- **To do**:
Return the exact lines spanning from the line with "Programa de terapia" through the last line of the entries, boundaries included, and no others.

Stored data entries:
____

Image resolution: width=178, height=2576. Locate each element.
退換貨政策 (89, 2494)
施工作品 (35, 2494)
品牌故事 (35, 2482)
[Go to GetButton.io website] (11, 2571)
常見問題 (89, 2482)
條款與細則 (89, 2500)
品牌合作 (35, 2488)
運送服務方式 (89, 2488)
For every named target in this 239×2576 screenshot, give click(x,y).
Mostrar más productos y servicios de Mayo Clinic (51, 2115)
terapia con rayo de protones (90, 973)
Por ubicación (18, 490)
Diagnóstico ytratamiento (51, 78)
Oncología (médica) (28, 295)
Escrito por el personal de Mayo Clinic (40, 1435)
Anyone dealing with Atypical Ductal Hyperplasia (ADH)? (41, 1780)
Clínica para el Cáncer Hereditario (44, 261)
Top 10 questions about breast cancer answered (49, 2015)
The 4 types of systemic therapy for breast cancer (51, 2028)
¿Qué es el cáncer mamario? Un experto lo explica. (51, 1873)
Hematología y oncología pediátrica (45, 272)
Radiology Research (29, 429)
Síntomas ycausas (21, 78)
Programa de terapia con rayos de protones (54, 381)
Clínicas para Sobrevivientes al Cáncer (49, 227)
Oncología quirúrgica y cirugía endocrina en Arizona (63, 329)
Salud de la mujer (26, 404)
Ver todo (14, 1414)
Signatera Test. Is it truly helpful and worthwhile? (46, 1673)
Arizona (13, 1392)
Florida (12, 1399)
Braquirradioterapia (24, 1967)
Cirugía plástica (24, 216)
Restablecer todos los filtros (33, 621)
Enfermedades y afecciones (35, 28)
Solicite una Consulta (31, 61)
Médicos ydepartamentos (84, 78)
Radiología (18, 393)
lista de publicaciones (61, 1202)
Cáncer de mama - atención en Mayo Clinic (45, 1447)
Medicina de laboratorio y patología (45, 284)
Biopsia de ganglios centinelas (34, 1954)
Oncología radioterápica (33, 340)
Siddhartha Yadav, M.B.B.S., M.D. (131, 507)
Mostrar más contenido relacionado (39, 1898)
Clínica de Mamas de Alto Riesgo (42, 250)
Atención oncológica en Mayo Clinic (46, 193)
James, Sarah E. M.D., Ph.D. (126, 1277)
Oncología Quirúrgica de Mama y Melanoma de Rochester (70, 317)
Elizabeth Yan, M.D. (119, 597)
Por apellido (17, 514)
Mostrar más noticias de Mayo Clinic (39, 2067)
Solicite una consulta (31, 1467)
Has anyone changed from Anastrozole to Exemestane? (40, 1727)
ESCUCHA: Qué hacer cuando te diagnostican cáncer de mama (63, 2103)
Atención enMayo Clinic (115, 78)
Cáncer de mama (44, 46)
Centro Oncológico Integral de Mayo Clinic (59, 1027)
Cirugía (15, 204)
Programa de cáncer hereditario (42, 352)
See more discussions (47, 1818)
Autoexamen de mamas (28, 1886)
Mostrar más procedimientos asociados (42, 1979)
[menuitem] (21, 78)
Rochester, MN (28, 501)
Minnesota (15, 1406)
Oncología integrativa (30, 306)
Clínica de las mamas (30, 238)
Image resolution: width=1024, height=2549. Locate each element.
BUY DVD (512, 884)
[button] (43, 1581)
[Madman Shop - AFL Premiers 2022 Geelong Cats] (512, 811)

____

- **Solution**:
Programa de terapia con rayos de protones (54, 381)
Clínicas para Sobrevivientes al Cáncer (49, 227)
Oncología quirúrgica y cirugía endocrina en Arizona (63, 329)
Salud de la mujer (26, 404)
Ver todo (14, 1414)
Signatera Test. Is it truly helpful and worthwhile? (46, 1673)
Arizona (13, 1392)
Florida (12, 1399)
Braquirradioterapia (24, 1967)
Cirugía plástica (24, 216)
Restablecer todos los filtros (33, 621)
Enfermedades y afecciones (35, 28)
Solicite una Consulta (31, 61)
Médicos ydepartamentos (84, 78)
Radiología (18, 393)
lista de publicaciones (61, 1202)
Cáncer de mama - atención en Mayo Clinic (45, 1447)
Medicina de laboratorio y patología (45, 284)
Biopsia de ganglios centinelas (34, 1954)
Oncología radioterápica (33, 340)
Siddhartha Yadav, M.B.B.S., M.D. (131, 507)
Mostrar más contenido relacionado (39, 1898)
Clínica de Mamas de Alto Riesgo (42, 250)
Atención oncológica en Mayo Clinic (46, 193)
James, Sarah E. M.D., Ph.D. (126, 1277)
Oncología Quirúrgica de Mama y Melanoma de Rochester (70, 317)
Elizabeth Yan, M.D. (119, 597)
Por apellido (17, 514)
Mostrar más noticias de Mayo Clinic (39, 2067)
Solicite una consulta (31, 1467)
Has anyone changed from Anastrozole to Exemestane? (40, 1727)
ESCUCHA: Qué hacer cuando te diagnostican cáncer de mama (63, 2103)
Atención enMayo Clinic (115, 78)
Cáncer de mama (44, 46)
Centro Oncológico Integral de Mayo Clinic (59, 1027)
Cirugía (15, 204)
Programa de cáncer hereditario (42, 352)
See more discussions (47, 1818)
Autoexamen de mamas (28, 1886)
Mostrar más procedimientos asociados (42, 1979)
[menuitem] (21, 78)
Rochester, MN (28, 501)
Minnesota (15, 1406)
Oncología integrativa (30, 306)
Clínica de las mamas (30, 238)
Image resolution: width=1024, height=2549. Locate each element.
BUY DVD (512, 884)
[button] (43, 1581)
[Madman Shop - AFL Premiers 2022 Geelong Cats] (512, 811)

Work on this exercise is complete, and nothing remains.